Vehicles on the road are getting older. As cars grow more durable and more expensive, drivers are holding onto their cars longer than ever before.
IHS Markit finds the average age of a car on U.S. roads rose to 12.1 years in 2021, up from 11.9 years in 2020. In comparison, the average age was 9.6 years in 2002. Further, 25% of the cars on the road in the U S are at least 16 years old.
When drivers hold onto their vehicles, they postpone trips to a dealership to buy new ones. This has industry analysts wondering if rising vehicle prices and ages spell signs of trouble for future new car sales. Though automakers fill vehicles with the latest and greatest tech, analysts fear it may not be enough to entice consumers to buy new cars.
Another impact that may slow the buying process is that more people work at home, and thus have less need for a second vehicle than in the past.
Today, some vehicles on the road have hit the 200,000-mile mark or more. Vastly different from a time when owners did not expect to get over 100,000 miles out of a vehicle.

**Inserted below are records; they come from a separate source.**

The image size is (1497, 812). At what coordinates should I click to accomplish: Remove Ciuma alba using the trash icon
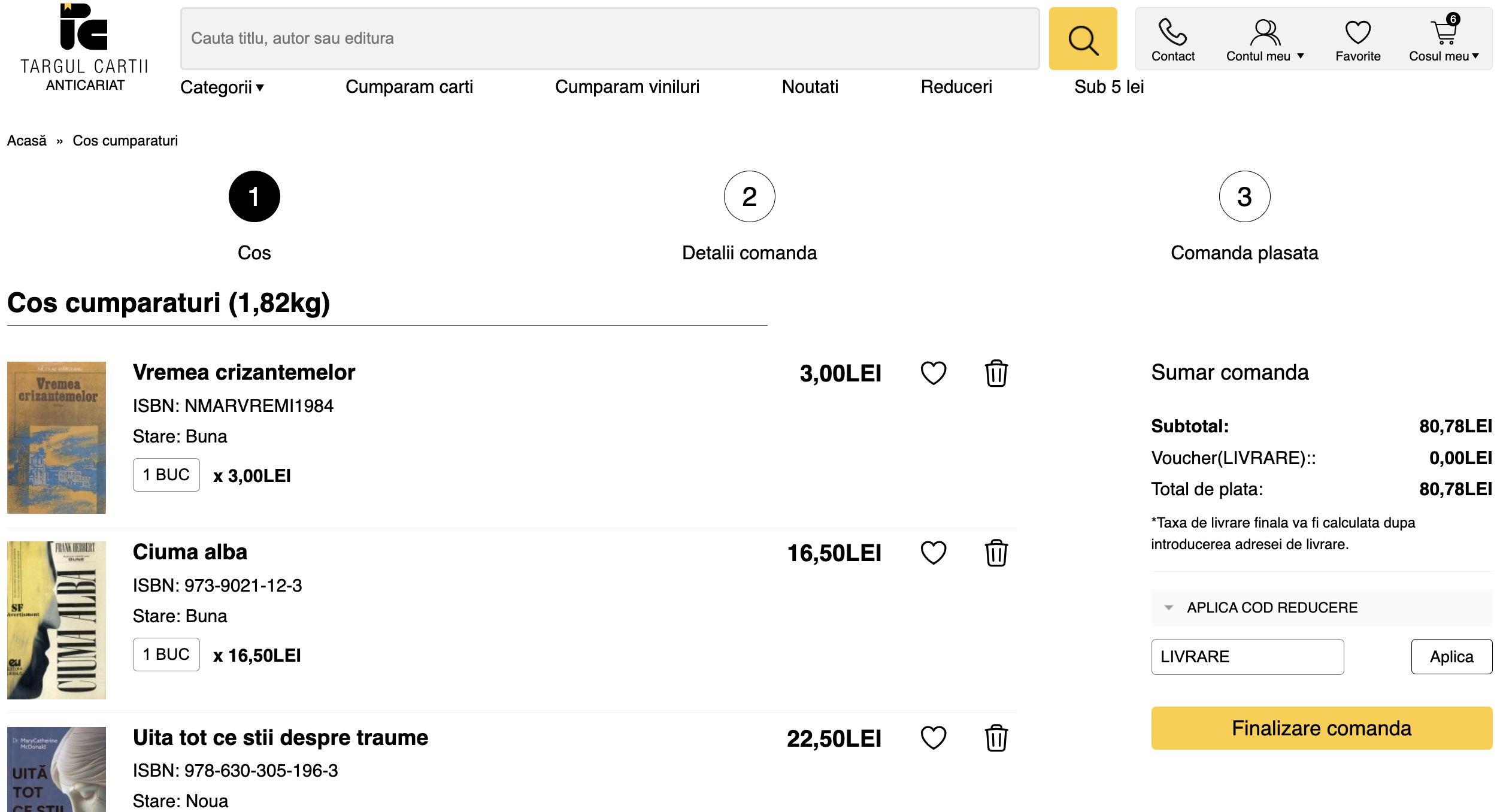pos(996,553)
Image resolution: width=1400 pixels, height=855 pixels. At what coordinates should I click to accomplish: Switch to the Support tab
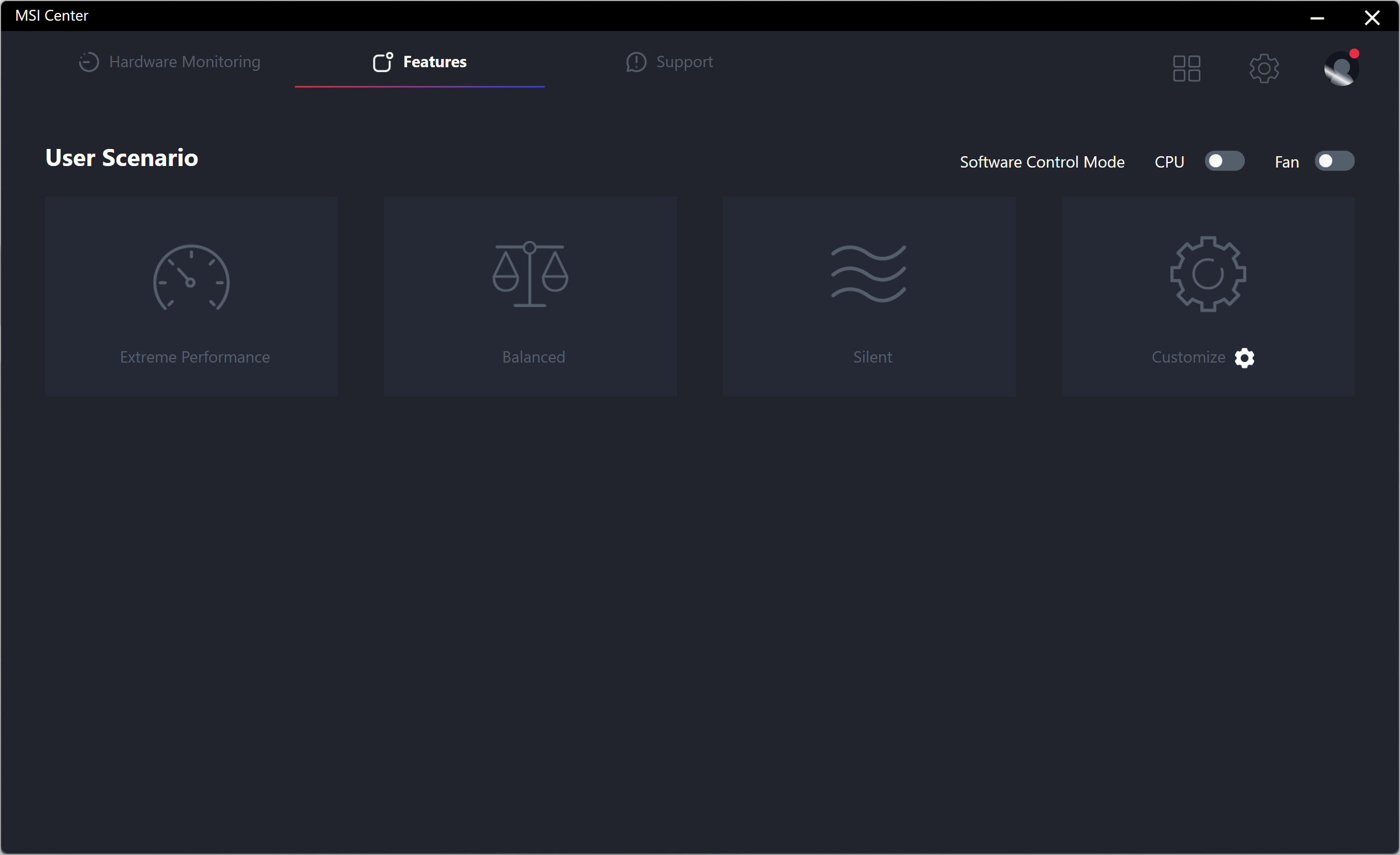tap(684, 62)
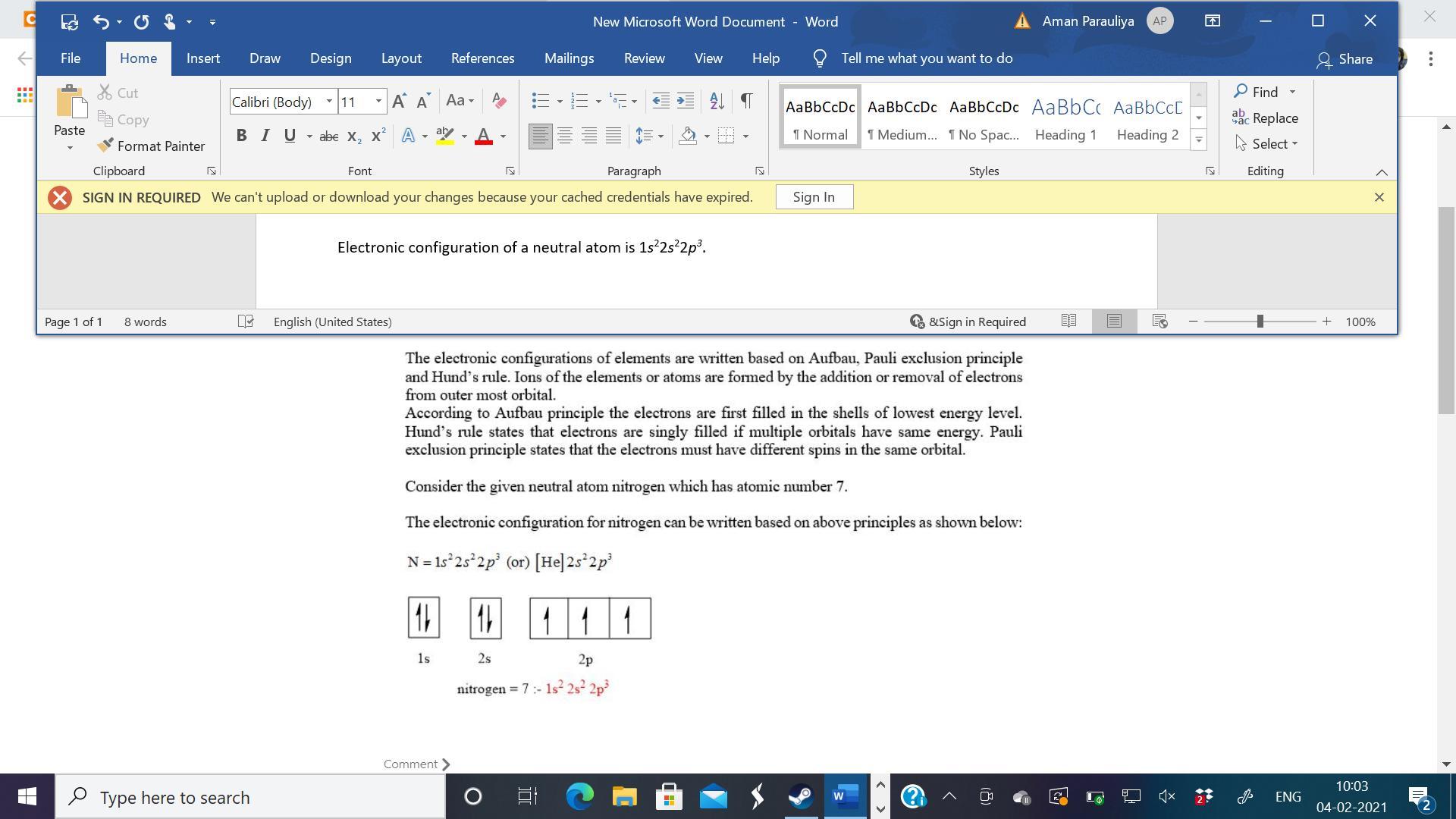Click the Grow Font size icon
This screenshot has width=1456, height=819.
399,101
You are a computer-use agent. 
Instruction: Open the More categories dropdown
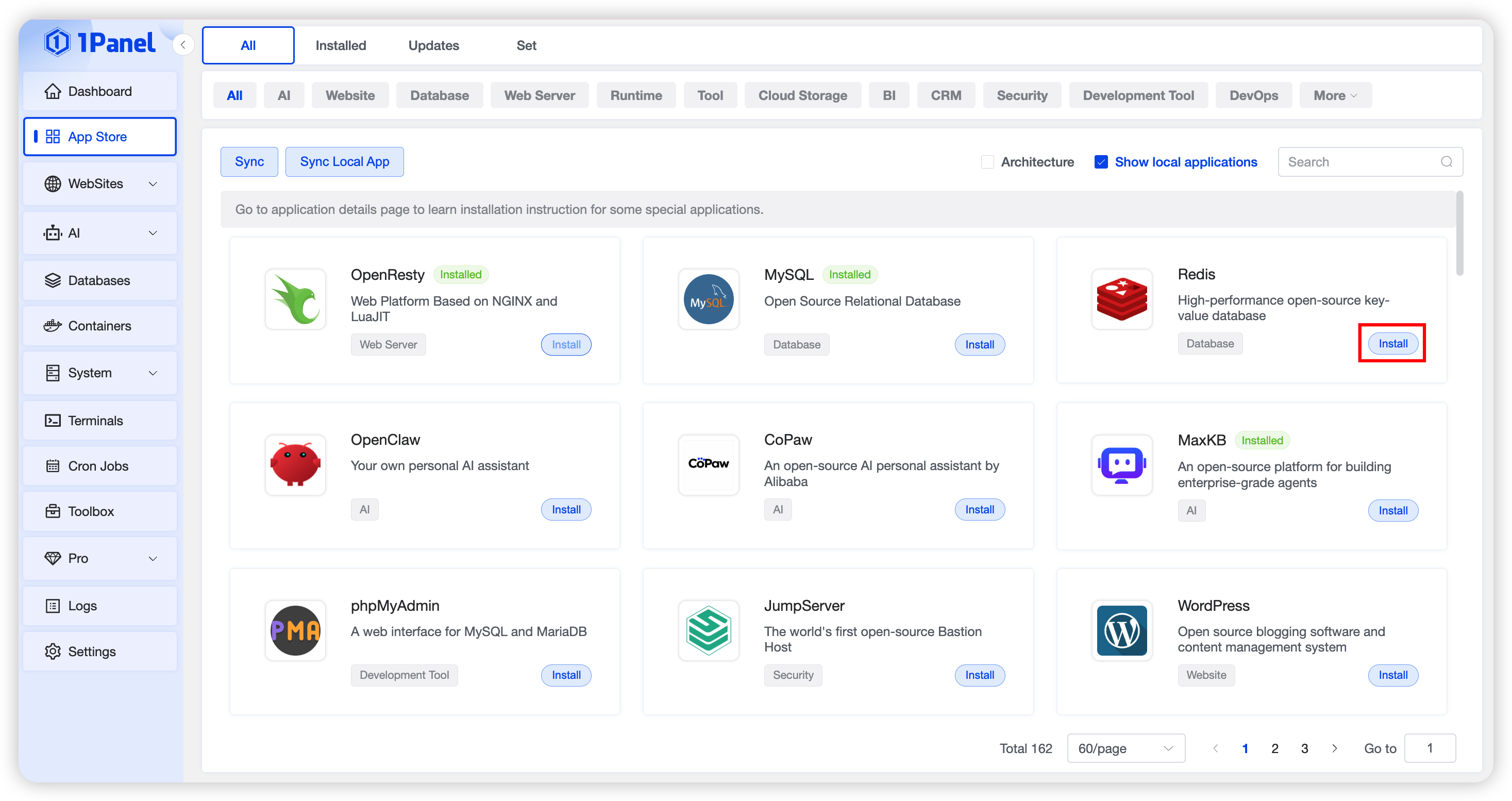point(1335,95)
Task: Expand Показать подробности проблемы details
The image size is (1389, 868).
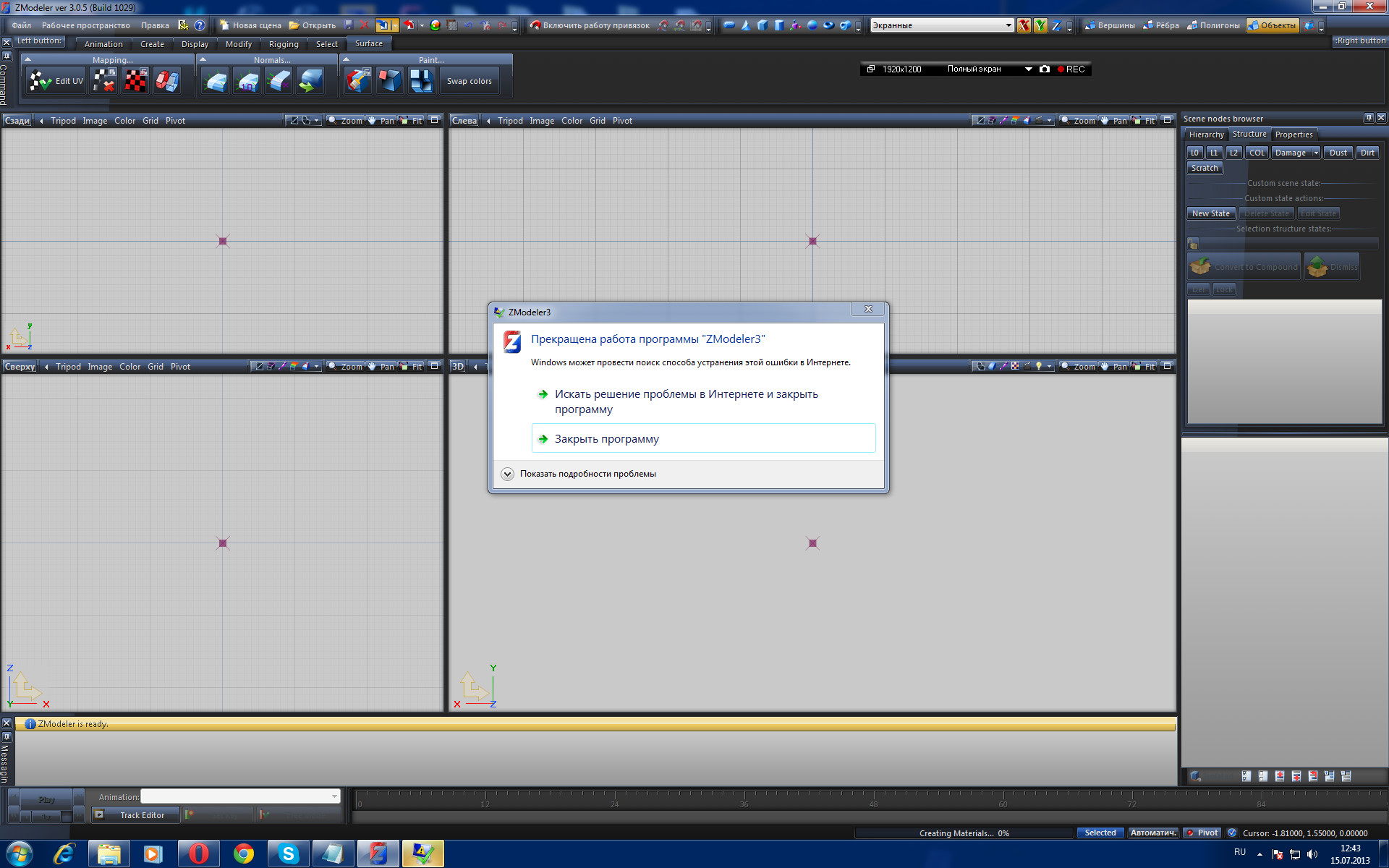Action: tap(508, 474)
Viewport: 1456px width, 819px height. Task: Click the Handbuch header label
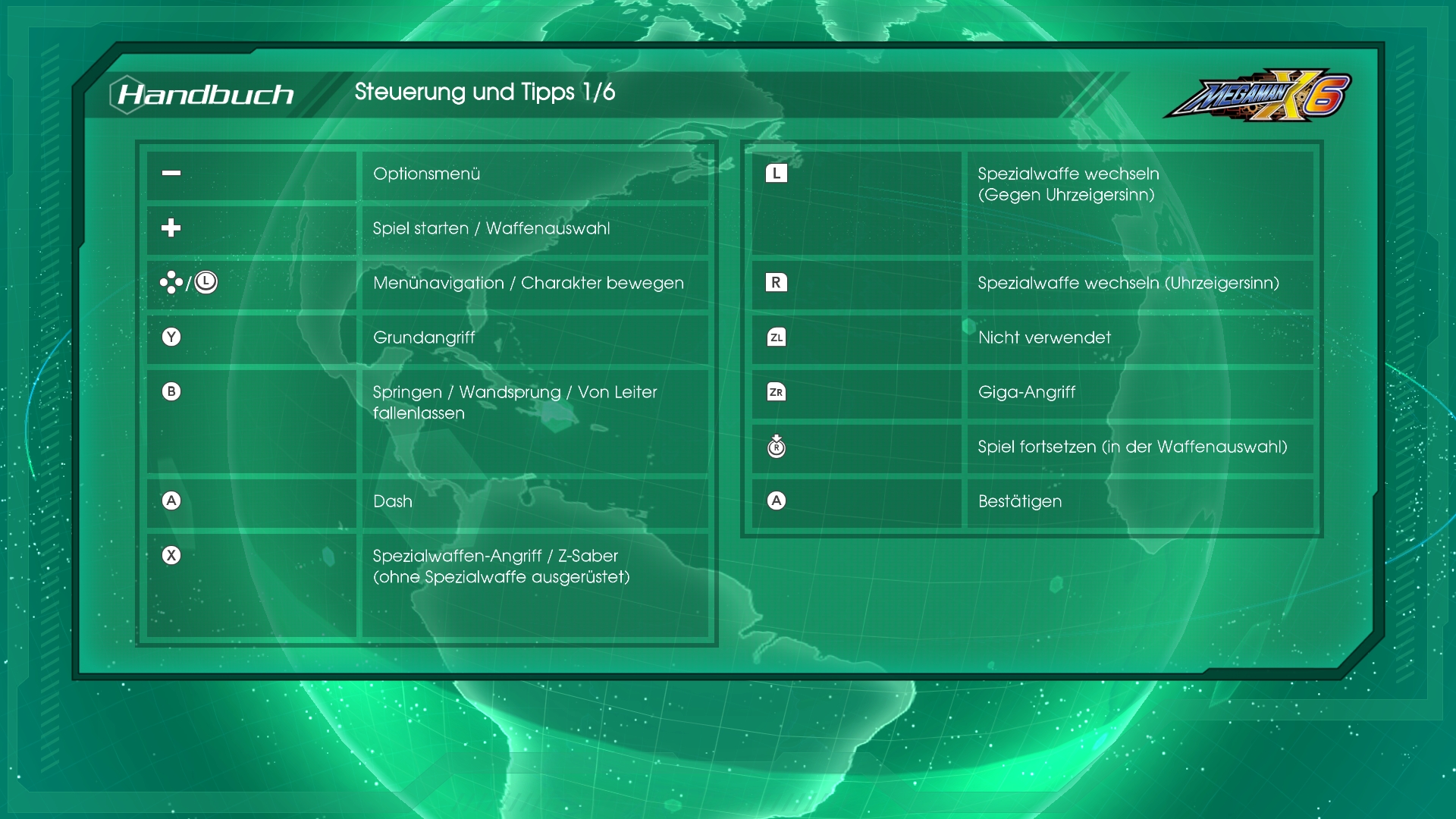205,94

Car shopping site iSeeCars publishes a list of the longest-lasting vehicles on the road. To make the list, at least 2.5% of the cars with a certain name plate must make it to the 200,000-mile mark. The list includes many vehicles from the same automakers, including SUVs and trucks from Toyota, Honda and General Motors. The Toyota Land Cruiser tops the list with over 16% of Land Cruisers on the road having at least 200,000 miles on the odometer. Another large Toyota SUV, the Sequoia, follows it.
Consumer Reports also publishes a list of 10 cars most likely to make the 200,000-mile mark. Toyotas and Hondas make up the entire list.
Still, analysts report there are owners out there don't want to own a vehicle for 10 years. They prefer having newer, low mileage vehicles. Automakers attract those buyers with new safety systems, better fuel economy. Infotainment features, cameras and sensors.
The rise of the electric vehicle technology is also changing the market. EV technology changes so rapidly that it may be obsolete in a very short time.
Where EVs once had a range of 150 miles, future products will have ranges over 400 miles. Those vehicles with lower ranges are still on the road, and it’s uncertain what their residual value may be. This may make consumers hesitant to buy EVs.
But as tax credits pop up for EVs, it may be enough to entice consumers to buy an EV, analysts say.